::: Data shown

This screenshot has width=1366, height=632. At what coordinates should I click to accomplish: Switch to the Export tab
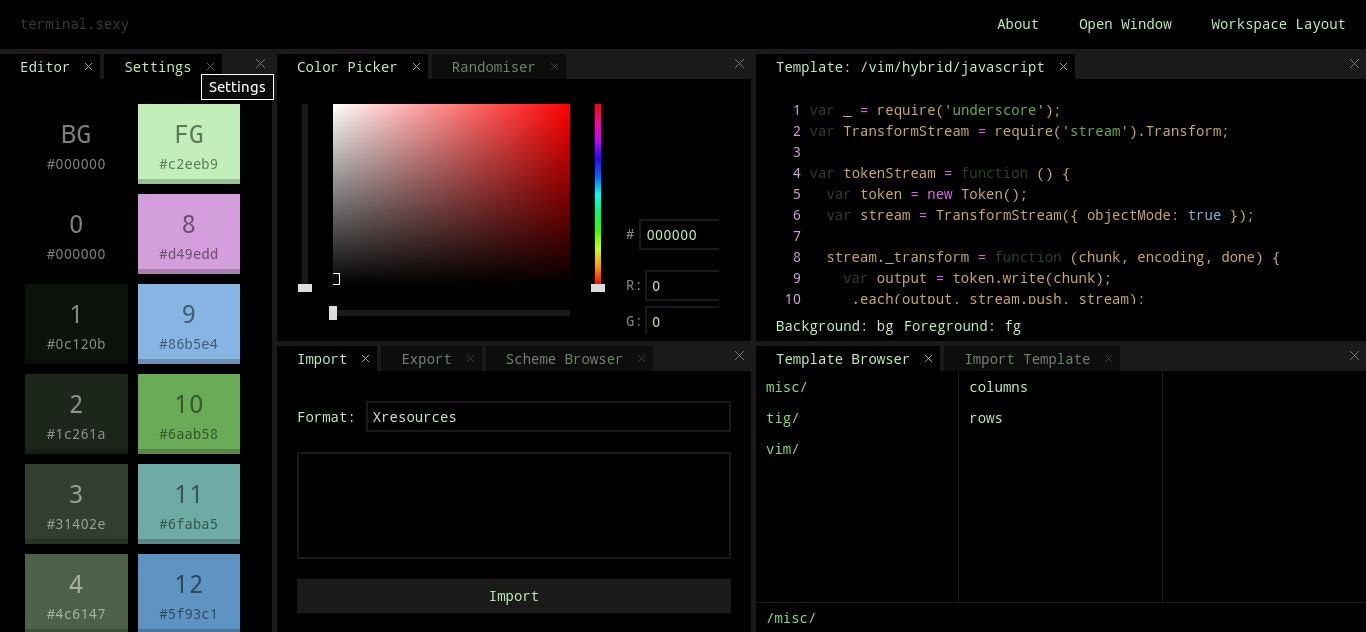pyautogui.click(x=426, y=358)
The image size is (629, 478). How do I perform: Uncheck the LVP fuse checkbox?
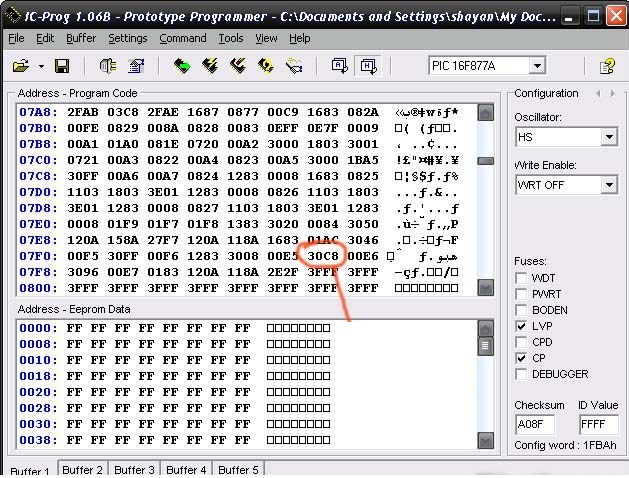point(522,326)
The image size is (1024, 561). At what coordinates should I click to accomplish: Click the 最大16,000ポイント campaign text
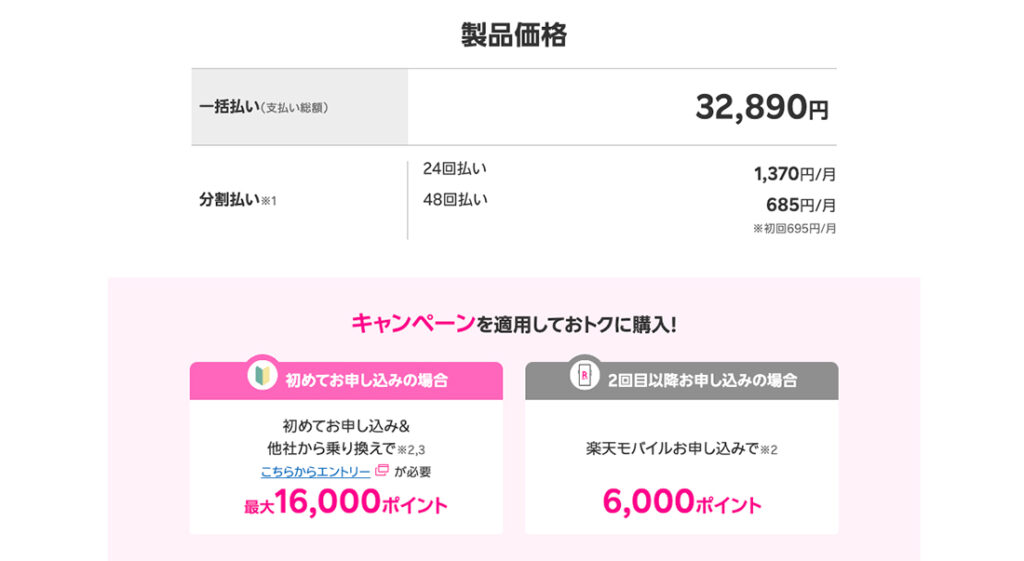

::::::

[Required work] Only the lines from the one with "The image size is (629, 478)." to the last line of the listing, inclusive, are to be set down, exactly as they stand and without pictures.

[Answer to this problem]
The image size is (629, 478). How do I perform: Uncheck the LVP fuse checkbox?
point(522,326)
The image size is (1024, 561). At what coordinates should I click to accomplish: Click the 最大16,000ポイント campaign text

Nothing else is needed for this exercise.